Une étude de la Mission interministérielle de la lutte contre les drogues et les conduites addictives (Mildeca) approfondissait ce constat avec une donnée : 15 à 20 % des accidents professionnels, de l’absentéisme et des conflits de travail sont liés à l’usage de l’alcool, qu’importe le secteur. 

La législation a également pris à bras le corps le sujet, en particulier l’article R.4228-20 du Code du travail. Selon ce texte, « aucune boisson alcoolisée autre que le vin, la bière, le cidre et le poiré n’est autorisée sur le lieu de travail ». L’article L. 4121-1 du Code du travail va plus loin en obligeant l’employeur à définir des mesures visant à protéger la santé et la sécurité des travailleurs et de prévenir tous risques d’accidents liés à l’alcool. 

Mesures pouvant imposer la limitation, voire l’interdiction de la consommation d’alcool, selon la nature des tâches et des postes, qui doivent être listés par l’employeur. Celui-ci est par ailleurs obligé de mettre à disposition la distribution d’eau potable et fraîche, à raison de trois litres par jour et par travailleur, afin d’éloigner ses employés de l’alcool.

Un arrêté pour statuer sur l’interdiction « proportionnée » de l’alcool

 

Cependant, l’interdiction de consommer de l’alcool sur le lieu de travail doit être « proportionnée au but recherché » selon le texte législatif.

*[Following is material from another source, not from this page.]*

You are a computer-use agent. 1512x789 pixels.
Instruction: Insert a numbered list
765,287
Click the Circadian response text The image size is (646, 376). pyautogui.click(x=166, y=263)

Or, justifier l’interdiction peut s’avérer ardu, le nombre d'accidents du travail ou par des sanctions préalables liées à l'alcool sur le site ne servent pas nécessairement de motifs tangibles.

La question a d’ailleurs fait l’objet d’une jurisprudence, impliquant une entreprise dont le réglement intérieur prévoit qu’il est interdit d’introduire, de distribuer ou de consommer des boissons alcoolisées dans l’établissement. La Direccte (depuis Dreets), en charge du contrôle du règlement intérieur, a jugé cette interdiction disproportionnée et a demandé la modification du règlement intérieur. 

La décision de la Direccte a été approuvée par le tribunal administratif, puis par la cour administrative d’appel. Ces instances ont estimé que le caractère proportionné n’est pas prouvé, « faute d’éléments chiffrés sur le nombre d’accidents du travail ou de sanctions préalables liées à l’alcool » sur le site. 

Toutefois, un arrêté du Conseil d’État ce lundi 14 mars 2022 vient rebattre les cartes en retenant les activités pratiquées sur le site de l’entreprise. Utilisation des machines et d’outils, manipulation de produits chimiques notamment en tôlerie et peinture… Ces tâches comprennent des risques et requièrent une certaine vigilance, comme le veut l’article R4228-20 du Code du travail.

« Ainsi, le Conseil d’État considère qu’il n’y a pas nécessairement lieu de se référer à des données relatives aux accidents du travail ou à l’existence d’éventuelles sanctions liées à la consommation d’alcool pour pouvoir apprécier le caractère proportionnel de l’interdiction absolue décrétée. La seule exposition des salariés à des risques pour leur santé et leur sécurité peut justifier l’interdiction de l’alcool par l’entreprise », commente l’OPPBTP ce jeudi 14 avril.

Mais est-ce qu'une telle interdiction peut être complétée par des mesures telles que le contrôle d’alcoolémie ? Comme l’invoquait la Cour de cassation en septembre 2015, cette procédure doit être très encadrée.